Chiba Lotte Marines       1.527

It is quite possible that NPB will have seven teams drawing more than 2 million fans next season, creating a new “middle class” of teams that, except for the Chunichi Dragons, did not exist even 10 or 15 years ago.

The biggest driver of the attendance increase, at least in the long term, is the movement of teams out of the Greater Toyko and Osaka metropolitan areas into other smaller, but still large, metropolitan areas, such as Fukuoka (1988), Sapporo (2002) and Sendai (2005).  That process is more or less complete in terms of franchise moves, because Japan doesn’t have any other uninhabited metro areas large enough to support a major league NPB team.  However, the process of teams building up local fan bases supporting the local teams is still ongoing, and the thinning out of teams in Greater Tokyo and Greater Osaka, which are totally dominated by the Yomiuri Giants and the Hanshin Tigers respectively, has allowed the five remaining second banana teams in these massive metro areas to develop larger fan bases of their own.

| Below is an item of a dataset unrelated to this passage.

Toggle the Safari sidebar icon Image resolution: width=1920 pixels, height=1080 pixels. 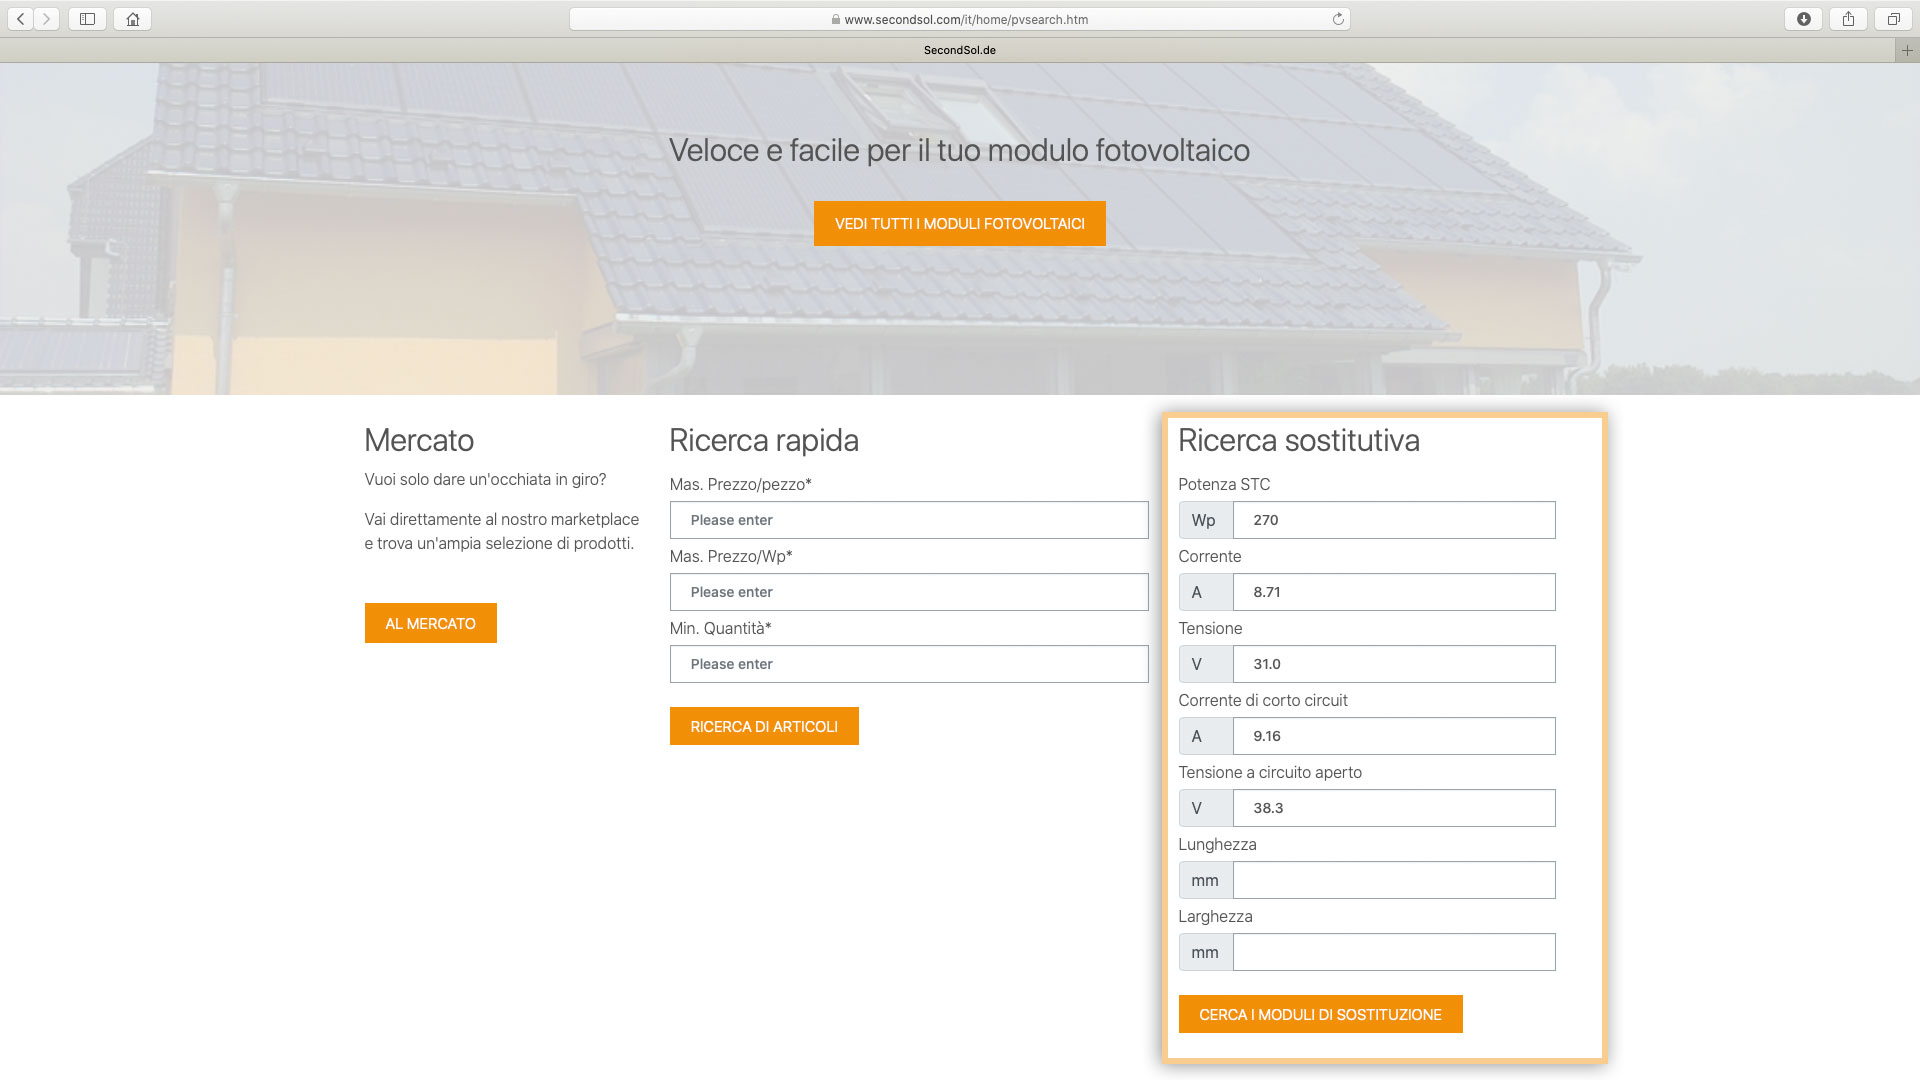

Also, the Golden Eagles are currently playing in a stadium in Sendai that seats only about 23,500 fans, by far the smallest in NPB.  Presumably, the team will eventually move into a larger stadium and draw many more fans than it can now.

If the attendance growth of the last couple of seasons continues for several more years, with the bottom dwellers enjoying the largest attendance increases, it will make NPB much more competitive than it has ever been.

More revenue and more competition mean a better product on the field and will hopefully mean loosening of the caps on roster spaces for foreign players.  The recent attendance gains by NPB have already started a trend of most NPB teams signing far more foreign players than the four roster spaces per team would allow.   Teams are stashing foreign players on their minor league rosters so that the moment one or more of the four foreigners on the major league squad gets hurt or loses effectiveness, they can quickly fill that roster space with a new foreign player.

Aside from creating more high paying NPB jobs for players from the Americas, Australia, South Korea and Taiwan, a higher quality of play in NPB would also mean more former NPB players coming over to MLB as the gap in play between NPB and MLB narrows.  These players could potentially provide the additional talent needed for another round of MLB expansion.

However, MLB expansion generally has far more to do with the amount of expansion fees to be paid by the new owners relative to further splitting of short-term television revenues and giving up potential vacant metro areas to which existing MLB teams can threaten to move if local public entities refuse to pony up money for new stadia, than it does to the amount of major league talent available to fill the new expansion teams.